Re: [tor-dev] WTF-PAD and the future

2018-08-03 Thread Mike Perry
Hi Yawning!

Yawning Angel:
> On 08/02/2018 08:26 PM, Mike Perry wrote:
> > Should we consider recommending basket2 also?
> 
> No.
> 
> > Is anyone running bridges with it? Probably not, I guess :/.
> 
> No one should be, it is incomplete, buggy, and needs a re-design.

Thanks for the heads up.
 
> As a side note, I question the utility of a PT that has the AGPL3
> network interaction requirement, though there is an exception for
> bridges distributed via BridgeDB and those shipped with Tor Browser.

Would you recommend anything else other than obfs4 at this time, as per
that README_SECURITY doc?
(https://github.com/mikeperry-tor/vanguards/blob/master/README_SECURITY.md)


-- 
Mike Perry


signature.asc
Description: Digital signature
___
tor-dev mailing list
tor-dev@lists.torproject.org
https://lists.torproject.org/cgi-bin/mailman/listinfo/tor-dev


Re: [tor-dev] WTF-PAD and the future

2018-08-03 Thread Yawning Angel
On 08/02/2018 08:26 PM, Mike Perry wrote:
> Should we consider recommending basket2 also?

No.

> Is anyone running bridges with it? Probably not, I guess :/.

No one should be, it is incomplete, buggy, and needs a re-design.

As a side note, I question the utility of a PT that has the AGPL3
network interaction requirement, though there is an exception for
bridges distributed via BridgeDB and those shipped with Tor Browser.

Regards,

-- 
Yawning Angel



signature.asc
Description: OpenPGP digital signature
___
tor-dev mailing list
tor-dev@lists.torproject.org
https://lists.torproject.org/cgi-bin/mailman/listinfo/tor-dev


Re: [tor-dev] WTF-PAD and the future

2018-08-02 Thread Mike Perry
Tobias Pulls:
> On 29/07/18 15:42, George Kadianakis wrote:
> >>> 4) They also told me of research by Tobias Pulls which eliminates the
> >>>needs for histograms in WTF-PAD and instead it samples from the
> >>>probability distribution directly. They think that this can simplify
> >>>things somewhat. Any thoughts on this?
> >> Yes this is actually exactly what I want to do with the next iteration
> >> of WTF-PAD! The question is what form/model to use for these probability
> >> distributions. Right now we're encoding inter-burst and inter-packet
> >> timings with some weird geometric distribution determining how long
> >> these bursts should go on for, when it might be more natural to encode
> >> and sample from length-based distributions/histograms.
> >>
> >> (Histograms vs distribution is not the problem -- its what they encode
> >> and how they encode it that matters).
> >>
> >> I don't see this paper on Tobias's website. Is it up anywhere yet?
> >>  
> > Hmm. Looking at the README of wtfpad (see the APE section), I think this
> > blog post is the best resource we have on this:
> >  https://www.cs.kau.se/pulls/hot/thebasketcase-ape/
> 
> Hi George and Mike,
> 
> You found the main writeup of the hasty work I did in this direction a
> while back, also some comments in the source [0]. Unfortunately my
> funding took me in other directions and I didn't want to publish any
> paper without spending more time on it. As written on the blog post it
> looks like a promising direction, but please also note that the attack
> implementation of Wa-kNN used has some rough edges for example when it
> comes to time-based features (so robustness of the naive distributions
> when moving around the PT server far from a given). If someone wants to
> collaborate on this I'd be more than happy to contribute, got funding to
> work on Tor-related things again starting August.

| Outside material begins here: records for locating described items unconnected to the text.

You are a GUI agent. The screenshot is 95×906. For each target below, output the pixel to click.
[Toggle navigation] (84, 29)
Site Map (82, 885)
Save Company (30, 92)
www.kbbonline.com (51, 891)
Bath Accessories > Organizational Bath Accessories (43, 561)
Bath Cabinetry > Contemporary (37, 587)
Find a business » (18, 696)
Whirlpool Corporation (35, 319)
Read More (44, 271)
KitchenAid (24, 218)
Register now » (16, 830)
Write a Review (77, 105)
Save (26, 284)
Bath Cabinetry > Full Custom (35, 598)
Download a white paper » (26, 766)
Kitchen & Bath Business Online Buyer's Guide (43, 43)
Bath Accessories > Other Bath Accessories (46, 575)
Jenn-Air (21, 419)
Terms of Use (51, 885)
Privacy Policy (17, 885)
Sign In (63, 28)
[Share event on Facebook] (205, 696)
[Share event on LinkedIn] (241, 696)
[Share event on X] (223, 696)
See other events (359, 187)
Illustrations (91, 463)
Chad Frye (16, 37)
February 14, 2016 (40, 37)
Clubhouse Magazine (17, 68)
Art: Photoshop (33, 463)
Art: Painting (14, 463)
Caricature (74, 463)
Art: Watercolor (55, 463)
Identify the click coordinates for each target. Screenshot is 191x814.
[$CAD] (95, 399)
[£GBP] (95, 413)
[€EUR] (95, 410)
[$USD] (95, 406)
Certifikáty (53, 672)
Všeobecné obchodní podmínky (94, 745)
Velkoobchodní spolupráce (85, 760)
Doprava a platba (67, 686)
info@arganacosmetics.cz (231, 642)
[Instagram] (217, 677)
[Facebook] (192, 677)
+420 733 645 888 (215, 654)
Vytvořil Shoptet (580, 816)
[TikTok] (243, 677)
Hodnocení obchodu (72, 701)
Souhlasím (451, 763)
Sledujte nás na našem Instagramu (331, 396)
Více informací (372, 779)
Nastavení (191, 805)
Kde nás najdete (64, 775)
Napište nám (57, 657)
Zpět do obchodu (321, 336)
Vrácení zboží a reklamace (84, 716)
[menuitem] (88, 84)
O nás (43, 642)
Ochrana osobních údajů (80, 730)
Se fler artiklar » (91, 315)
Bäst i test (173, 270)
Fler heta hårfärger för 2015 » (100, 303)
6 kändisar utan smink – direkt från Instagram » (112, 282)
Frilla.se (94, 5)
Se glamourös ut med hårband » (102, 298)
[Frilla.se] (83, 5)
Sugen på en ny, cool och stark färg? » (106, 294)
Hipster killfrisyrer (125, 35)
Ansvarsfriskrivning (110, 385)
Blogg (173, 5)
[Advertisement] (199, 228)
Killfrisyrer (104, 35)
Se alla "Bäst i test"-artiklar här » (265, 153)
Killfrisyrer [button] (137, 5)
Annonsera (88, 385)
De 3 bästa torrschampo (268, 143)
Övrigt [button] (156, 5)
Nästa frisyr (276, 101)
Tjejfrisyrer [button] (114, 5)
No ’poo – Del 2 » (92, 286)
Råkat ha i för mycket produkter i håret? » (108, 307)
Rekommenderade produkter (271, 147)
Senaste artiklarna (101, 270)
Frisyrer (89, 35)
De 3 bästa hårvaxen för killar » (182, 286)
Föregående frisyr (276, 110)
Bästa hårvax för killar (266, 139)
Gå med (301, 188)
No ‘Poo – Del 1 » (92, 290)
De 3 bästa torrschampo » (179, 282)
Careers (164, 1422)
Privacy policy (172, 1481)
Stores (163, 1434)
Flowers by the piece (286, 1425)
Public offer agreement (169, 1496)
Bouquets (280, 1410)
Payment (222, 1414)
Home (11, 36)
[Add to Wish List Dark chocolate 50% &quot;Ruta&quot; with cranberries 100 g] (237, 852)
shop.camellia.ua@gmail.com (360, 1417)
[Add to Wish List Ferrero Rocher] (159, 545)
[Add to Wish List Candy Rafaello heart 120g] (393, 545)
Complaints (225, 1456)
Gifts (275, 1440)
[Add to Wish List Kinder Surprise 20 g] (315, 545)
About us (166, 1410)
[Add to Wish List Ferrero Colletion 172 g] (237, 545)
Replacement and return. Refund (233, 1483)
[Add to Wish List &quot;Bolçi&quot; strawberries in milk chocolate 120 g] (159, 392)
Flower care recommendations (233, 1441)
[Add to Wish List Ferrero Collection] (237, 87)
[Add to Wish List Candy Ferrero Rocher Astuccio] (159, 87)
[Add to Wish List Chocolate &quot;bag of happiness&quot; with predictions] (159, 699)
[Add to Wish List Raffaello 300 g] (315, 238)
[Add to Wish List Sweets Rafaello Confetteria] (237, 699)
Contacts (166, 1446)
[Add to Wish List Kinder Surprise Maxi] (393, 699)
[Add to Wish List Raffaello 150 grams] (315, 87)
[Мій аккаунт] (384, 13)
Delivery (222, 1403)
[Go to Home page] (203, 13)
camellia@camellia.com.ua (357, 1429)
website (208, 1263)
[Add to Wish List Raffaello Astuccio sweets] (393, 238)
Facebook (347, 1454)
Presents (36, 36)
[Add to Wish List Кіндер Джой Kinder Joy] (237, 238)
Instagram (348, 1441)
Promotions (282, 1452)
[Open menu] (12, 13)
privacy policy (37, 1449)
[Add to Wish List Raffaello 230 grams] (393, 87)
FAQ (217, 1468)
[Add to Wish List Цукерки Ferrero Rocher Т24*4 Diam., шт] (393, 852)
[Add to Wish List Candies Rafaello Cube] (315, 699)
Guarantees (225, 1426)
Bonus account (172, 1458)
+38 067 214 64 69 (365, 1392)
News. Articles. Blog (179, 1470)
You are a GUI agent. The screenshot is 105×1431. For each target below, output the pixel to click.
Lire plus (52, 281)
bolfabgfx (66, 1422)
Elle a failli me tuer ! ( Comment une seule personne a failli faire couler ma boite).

This is great! Sorry it took me so long to reply. I've been deep in it
thinking about related traffic analysis issues with onion services.

I'm very much interested in this direction. This is the post, right:
https://www.cs.kau.se/pulls/hot/thebasketcase-ape/

Did you handle deplenishing the distributions when normal traffic is
transmitted? Counting traffic that fits the target distribution as
"already sent padding" (and thus sending padding less overall traffic in
that case) is a key piece of WTF-PAD that allows it to have better
goodput. This is in fact why the original e2e defense was called
"Adaptive Padding". Because its padding distributions adapt to observed
traffic.

If we could alter the distribution in this same way, it may be the a
good way to go. However, histograms tend to be easier to do this with,
and they also encode distributions (just perhaps more tediously and
verbosely).

One of the other things I want to try, that may overlap, is changing the
type of information the distribution/histogram encodes. Inter-packet and
inter-burst delay (encoded as two separate states in the state machines)
is perhaps not as optimal or useful or easy to specify/optimize as
something more naturally resembling web traffic, such as a distribution
of request sizes and object sizes, and some way to simulate concurrent
fetch (selection of overlap) of these object sizes, and subtract these
objects-size instances from the distribution when we see them.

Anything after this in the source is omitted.